胆酸对代谢性炎症模型大鼠炎性因子及PPARα和LXRα表达与分布的影响

Effects of cholic acid on inflammatory factors,expression and distribution of PPARα and LXRα in rats with metaflammation model

为了探讨胆酸对代谢性炎症模型大鼠炎症的影响,揭示其调控机理,从而为宠物新型抗代谢性炎症药物的研究提供试验基础,试验用饲喂高脂饲料60 d的SD大鼠建立代谢性炎症模型。将大鼠随机分为5组,即模型组,胆酸高、中、低剂量组,阴性对照组,连续灌胃给药30 d后处死大鼠,采用HE染色法,观察肝脏组织病理学变化;采用ELISA试剂盒检测单核细胞趋化因子1(MCP-1)、白介素6(IL-6)、白介素1β(IL-1β)的含量;采用实时荧光定量PCR法检测巨噬细胞炎性蛋白1α(MIP-1α)、白介素10(IL-10)、白介素8(IL-8)、肿瘤坏死因子(TNF-α)表达量;采用免疫组化法检测过氧化物酶体增殖物激活受体α(PPARα)及肝X受体α(LXRα)的分布及表达。结果显示,与阴性对照组相比,模型组大鼠的肝脏组织中出现脂肪空泡以及以巨噬细胞为主的炎性细胞聚集;而给予胆酸治疗的高、中、低剂量组大鼠的肝脏细胞中细胞形态和大小均正常,且炎性细胞减少以及脂肪蓄积得到改善。与阴性对照组相比,模型组的MIP-1α及IL-8的表达量极显著升高(P<0.01),MCP-1的含量、TNF-α的表达量显著升高(P<0.05);与模型组相比,胆酸高剂量组MIP-1α、IL-10及IL-8表达量极显著降低(P<0.01),胆酸中、低剂量组的IL-10表达量显著降低(P<0.05),MIP-1α及IL-8表达量极显著降低(P<0.01),胆酸中剂量组的TNF-α的表达量显著降低(P<0.05)。PPARα及LXRα受体均分布在肝脏细胞核,模型组PPARα表达量较阴性对照组极显著下降(P<0.01),胆酸高、中剂量组PPARα表达量较模型组极显著上调(P<0.01)、低剂量组显著上调(P<0.05),胆酸高、中、低剂量组较模型组LXRα表达量极显著下调(P<0.01)。结果表明,胆酸能够通过上调PPARα、下调LXRα的表达,抑制脂肪生成,从而降低代谢性炎症模型大鼠的炎症反应。

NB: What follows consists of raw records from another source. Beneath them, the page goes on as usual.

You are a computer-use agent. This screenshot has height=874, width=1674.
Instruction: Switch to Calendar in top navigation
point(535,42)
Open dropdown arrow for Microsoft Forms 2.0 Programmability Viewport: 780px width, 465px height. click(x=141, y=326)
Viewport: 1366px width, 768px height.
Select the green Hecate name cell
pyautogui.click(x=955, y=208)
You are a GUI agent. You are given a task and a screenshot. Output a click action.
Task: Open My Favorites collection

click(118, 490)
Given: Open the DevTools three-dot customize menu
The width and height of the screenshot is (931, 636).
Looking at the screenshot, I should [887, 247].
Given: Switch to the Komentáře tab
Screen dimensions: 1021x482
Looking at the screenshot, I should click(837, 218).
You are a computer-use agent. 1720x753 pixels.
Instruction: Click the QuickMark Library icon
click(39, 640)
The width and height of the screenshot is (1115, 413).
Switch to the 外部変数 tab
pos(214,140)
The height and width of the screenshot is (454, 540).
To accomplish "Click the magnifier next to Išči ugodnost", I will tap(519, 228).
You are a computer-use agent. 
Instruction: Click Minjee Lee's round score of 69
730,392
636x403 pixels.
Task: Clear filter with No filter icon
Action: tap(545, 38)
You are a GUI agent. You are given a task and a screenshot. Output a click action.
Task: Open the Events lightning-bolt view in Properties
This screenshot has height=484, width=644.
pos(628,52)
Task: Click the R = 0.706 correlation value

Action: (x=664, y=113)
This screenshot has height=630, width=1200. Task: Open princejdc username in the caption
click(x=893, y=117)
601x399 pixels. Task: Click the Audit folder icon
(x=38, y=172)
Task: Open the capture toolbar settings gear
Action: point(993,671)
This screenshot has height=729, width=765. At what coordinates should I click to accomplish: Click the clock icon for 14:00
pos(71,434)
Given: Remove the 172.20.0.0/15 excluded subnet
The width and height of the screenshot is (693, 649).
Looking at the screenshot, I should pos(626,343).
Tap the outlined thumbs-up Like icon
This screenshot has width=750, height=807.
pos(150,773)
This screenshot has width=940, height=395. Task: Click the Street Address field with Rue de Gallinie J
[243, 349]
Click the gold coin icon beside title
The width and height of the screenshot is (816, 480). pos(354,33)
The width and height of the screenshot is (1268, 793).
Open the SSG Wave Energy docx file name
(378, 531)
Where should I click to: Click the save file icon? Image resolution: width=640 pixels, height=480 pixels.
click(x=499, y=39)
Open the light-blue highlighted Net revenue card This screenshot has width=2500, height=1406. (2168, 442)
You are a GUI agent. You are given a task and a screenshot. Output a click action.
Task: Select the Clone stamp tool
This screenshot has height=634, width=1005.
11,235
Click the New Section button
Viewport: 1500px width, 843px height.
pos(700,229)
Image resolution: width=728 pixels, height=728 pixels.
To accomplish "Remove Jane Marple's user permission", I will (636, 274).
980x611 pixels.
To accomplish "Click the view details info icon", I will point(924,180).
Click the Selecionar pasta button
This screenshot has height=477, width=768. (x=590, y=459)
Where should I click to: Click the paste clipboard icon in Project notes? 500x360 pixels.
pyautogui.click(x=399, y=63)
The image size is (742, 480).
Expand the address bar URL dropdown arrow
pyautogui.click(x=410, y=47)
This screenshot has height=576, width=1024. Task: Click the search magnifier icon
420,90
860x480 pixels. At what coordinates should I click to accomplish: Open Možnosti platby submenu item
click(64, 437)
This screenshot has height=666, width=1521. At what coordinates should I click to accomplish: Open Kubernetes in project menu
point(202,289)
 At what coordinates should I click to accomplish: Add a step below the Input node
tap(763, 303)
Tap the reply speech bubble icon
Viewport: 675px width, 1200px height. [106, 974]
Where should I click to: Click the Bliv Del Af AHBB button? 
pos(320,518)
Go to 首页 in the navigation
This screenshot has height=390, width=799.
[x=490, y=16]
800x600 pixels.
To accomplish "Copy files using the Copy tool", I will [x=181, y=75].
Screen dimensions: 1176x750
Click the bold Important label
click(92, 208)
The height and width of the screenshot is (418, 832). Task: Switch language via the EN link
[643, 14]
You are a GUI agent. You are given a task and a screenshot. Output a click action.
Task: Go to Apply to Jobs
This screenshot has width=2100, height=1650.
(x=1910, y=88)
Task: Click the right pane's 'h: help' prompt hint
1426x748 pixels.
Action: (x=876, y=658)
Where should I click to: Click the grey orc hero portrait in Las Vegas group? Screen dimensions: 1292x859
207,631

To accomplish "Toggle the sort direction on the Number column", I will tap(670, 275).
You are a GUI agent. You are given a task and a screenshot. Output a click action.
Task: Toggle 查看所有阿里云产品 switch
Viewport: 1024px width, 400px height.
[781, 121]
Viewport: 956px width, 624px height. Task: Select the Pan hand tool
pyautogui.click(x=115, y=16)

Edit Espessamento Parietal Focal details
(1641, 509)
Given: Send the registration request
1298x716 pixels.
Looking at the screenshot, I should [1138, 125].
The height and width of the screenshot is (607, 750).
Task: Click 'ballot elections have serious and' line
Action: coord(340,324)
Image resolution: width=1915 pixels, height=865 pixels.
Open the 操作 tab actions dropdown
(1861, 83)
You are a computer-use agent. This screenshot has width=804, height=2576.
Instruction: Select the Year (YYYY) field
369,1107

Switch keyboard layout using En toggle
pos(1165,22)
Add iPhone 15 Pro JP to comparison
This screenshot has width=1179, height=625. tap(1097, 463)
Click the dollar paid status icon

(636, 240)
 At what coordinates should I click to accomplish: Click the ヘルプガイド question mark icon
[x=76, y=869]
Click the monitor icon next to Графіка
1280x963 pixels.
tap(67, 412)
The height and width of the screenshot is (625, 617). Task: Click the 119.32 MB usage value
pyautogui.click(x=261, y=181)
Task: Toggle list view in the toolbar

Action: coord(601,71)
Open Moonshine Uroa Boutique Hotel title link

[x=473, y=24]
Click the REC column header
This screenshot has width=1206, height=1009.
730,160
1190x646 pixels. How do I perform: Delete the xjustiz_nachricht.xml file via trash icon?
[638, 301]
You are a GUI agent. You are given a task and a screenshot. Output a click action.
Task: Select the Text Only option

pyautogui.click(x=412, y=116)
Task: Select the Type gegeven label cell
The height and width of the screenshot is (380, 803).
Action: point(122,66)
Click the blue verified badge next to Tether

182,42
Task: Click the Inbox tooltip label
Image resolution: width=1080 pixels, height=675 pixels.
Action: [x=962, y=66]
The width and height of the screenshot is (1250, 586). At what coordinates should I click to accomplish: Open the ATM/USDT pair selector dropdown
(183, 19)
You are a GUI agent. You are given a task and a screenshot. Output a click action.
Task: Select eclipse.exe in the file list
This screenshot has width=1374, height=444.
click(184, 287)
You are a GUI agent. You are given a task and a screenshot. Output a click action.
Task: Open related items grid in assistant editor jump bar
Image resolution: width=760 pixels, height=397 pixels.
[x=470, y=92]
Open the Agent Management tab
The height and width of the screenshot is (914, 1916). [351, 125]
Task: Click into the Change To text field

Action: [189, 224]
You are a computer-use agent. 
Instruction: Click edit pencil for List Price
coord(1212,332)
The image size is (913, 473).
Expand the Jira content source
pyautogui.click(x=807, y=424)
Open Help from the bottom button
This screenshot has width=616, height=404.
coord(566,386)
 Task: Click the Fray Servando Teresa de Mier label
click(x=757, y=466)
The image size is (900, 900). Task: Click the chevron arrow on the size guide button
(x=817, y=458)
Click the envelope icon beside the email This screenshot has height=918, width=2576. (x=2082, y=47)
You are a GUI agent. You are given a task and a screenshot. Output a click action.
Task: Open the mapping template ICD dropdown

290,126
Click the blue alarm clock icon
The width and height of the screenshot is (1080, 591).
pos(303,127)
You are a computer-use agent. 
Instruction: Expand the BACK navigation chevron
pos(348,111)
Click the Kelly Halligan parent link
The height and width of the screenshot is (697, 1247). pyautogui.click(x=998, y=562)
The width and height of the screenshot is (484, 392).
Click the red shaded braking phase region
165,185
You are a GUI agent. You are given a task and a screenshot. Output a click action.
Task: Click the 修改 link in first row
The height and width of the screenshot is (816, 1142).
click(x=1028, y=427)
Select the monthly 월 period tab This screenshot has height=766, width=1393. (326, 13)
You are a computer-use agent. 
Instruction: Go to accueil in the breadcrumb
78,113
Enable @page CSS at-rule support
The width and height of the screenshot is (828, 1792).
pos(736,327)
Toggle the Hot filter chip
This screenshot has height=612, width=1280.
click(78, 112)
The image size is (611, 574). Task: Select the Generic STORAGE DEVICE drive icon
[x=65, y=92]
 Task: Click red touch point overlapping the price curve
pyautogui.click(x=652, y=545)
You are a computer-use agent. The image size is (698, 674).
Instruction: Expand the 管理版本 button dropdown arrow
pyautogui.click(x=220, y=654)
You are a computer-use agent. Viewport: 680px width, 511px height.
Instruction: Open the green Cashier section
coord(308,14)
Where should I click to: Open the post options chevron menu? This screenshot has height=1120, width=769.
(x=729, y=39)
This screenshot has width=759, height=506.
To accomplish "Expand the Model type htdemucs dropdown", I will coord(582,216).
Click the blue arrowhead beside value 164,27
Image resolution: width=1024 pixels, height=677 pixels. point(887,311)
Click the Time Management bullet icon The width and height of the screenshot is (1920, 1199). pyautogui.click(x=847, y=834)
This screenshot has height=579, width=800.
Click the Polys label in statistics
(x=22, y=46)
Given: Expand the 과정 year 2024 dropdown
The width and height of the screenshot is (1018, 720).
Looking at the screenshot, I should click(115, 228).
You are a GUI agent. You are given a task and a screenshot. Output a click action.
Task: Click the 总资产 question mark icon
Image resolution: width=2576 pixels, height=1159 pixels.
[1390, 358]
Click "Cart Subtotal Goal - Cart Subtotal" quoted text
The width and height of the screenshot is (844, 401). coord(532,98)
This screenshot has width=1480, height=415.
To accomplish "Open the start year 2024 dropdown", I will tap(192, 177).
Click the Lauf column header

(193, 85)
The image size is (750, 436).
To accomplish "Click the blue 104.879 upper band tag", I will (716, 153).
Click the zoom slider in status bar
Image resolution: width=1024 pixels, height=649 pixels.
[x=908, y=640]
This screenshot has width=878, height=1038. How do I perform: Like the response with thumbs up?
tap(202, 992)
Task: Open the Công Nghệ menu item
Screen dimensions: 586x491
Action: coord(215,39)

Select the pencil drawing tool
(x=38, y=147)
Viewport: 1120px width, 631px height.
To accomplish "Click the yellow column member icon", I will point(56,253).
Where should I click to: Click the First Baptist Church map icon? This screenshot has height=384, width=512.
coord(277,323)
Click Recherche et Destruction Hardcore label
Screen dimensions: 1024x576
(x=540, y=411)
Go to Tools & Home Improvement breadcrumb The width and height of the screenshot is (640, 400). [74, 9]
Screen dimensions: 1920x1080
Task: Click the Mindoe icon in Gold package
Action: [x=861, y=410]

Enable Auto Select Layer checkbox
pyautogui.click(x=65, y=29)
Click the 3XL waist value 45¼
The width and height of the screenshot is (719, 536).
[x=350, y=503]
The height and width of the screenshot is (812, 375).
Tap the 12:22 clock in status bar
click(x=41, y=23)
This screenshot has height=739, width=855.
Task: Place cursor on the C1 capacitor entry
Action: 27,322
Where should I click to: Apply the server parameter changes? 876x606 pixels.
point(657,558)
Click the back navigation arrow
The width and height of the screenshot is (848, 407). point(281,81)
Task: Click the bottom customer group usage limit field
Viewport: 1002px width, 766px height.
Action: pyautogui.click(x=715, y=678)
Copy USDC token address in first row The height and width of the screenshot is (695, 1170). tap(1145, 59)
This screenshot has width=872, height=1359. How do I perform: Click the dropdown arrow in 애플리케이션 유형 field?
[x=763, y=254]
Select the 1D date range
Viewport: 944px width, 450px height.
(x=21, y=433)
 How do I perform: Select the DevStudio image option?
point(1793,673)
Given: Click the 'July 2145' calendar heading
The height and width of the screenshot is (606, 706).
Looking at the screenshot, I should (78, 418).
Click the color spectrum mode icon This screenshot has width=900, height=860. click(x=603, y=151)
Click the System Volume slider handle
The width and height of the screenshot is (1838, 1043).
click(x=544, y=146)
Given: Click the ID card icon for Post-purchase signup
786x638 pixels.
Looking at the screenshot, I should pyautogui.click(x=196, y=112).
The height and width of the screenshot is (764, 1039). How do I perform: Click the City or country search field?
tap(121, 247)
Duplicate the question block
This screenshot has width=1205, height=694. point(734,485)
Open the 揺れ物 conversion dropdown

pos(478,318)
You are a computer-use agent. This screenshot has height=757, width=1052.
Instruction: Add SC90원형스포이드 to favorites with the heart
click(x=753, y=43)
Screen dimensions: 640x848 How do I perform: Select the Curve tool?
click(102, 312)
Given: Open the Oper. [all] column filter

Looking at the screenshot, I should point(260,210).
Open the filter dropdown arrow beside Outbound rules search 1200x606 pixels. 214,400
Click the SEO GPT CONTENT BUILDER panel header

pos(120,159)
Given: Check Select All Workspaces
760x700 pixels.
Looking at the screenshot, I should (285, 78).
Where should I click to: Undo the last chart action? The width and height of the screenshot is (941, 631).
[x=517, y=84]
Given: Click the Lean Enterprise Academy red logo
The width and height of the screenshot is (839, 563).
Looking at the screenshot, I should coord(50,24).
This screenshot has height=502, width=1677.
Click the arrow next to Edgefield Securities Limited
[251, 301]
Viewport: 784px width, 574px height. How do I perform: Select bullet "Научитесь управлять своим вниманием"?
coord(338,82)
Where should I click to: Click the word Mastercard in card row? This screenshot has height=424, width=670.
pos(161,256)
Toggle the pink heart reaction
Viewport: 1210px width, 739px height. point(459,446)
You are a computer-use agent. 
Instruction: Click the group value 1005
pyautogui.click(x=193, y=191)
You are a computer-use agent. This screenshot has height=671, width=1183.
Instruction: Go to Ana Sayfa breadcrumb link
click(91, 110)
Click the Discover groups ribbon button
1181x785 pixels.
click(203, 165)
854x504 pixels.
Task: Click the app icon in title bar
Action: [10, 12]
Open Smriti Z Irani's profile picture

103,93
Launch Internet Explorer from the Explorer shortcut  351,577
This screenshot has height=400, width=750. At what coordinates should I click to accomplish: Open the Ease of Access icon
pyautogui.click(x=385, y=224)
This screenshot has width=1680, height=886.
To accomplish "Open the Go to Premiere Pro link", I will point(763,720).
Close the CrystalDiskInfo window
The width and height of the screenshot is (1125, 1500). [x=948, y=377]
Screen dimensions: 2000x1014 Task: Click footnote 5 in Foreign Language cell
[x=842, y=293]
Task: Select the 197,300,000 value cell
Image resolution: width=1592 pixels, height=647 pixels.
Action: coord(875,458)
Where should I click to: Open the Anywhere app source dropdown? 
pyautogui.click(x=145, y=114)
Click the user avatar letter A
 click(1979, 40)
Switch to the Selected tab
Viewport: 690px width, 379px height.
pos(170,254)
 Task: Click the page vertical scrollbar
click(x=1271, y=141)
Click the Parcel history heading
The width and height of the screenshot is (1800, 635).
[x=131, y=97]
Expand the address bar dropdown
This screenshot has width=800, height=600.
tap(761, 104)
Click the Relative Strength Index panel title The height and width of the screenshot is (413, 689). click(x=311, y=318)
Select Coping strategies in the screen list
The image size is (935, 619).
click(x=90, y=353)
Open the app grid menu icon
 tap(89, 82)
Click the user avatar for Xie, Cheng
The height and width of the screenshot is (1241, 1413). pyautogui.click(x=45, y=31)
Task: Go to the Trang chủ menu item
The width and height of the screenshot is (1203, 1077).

To investigate the effects of cholic acid on inflammation in rats with metaflammation,and to reveal the regulatory mechanism of cholic acid on metaflammation,so as to provide experimental basis for the study of new drugs to prevent and treat of metaflammation for pets.The metaflammation model was established in SD rats fed high-fat diet for 60 days.The rats were randomly divided into five groups:model group,high-dose,medium-dose and low-dose cholic acid group and negative control group.After continuous intragastric administration for 30 days,the rats were killed.The liver tissue sections were stained with HE to observe the histopathological changes of liver;monocyte chemokine-1(MCP-1),interleukin-6(IL-6) and interleukin-1β(IL-1β) were detected by ELISA;macrophage inflammatory protein 1α(MIP-1α),interleukin-10(IL-10),interleukin-8(IL-8) and tumor necrosis factor(TNF-α) were detected by real-time fluorescence quantitative PCR;distribution and expression of the peroxidase extracted proliferator activated receptor a(PPARa) and the liver X receptor α(LXRα) were detected by immunohistochemistry.The results showed that the cell morphology and size of liver cells in high-dose,medium-dose and low dose group treated with cholic acid were normal and the inflammatory cells decreased and the fat accumulation were improved based on the HE staining section of liver.Compared with the negative control group,the MCP-1 content,MIP-1α,IL-8 and TNF-α expression of the model group were significantly increased;compared with the model group,MIP-1α,IL-10 and IL-8 expression of the high-dose group were significantly decreased;the expression of IL-10,MIP-1α and IL-8 in the middle and low dose groups were significantly decreased;the expression of TNF-α in the middle dose group were significantly decreased.PPARα and LXRα receptors were distributed in the nuclei of liver.The expression of PPAR a in model group was significantly lower than that in negative control group.The expression of PPAR a in high and medium dose groups was significantly higher than that in model group.The expression of PPAR a in low dose groups was significantly higher than that in model group.The expression of LXRα in high,medium and low dose groups was significantly lower than that in model group.Cholic acid can inhibit adipogenesis and reduce the inflammatory response of metabolic inflammation model rats by up-regulating PPARα and downregulating of LXRα expression.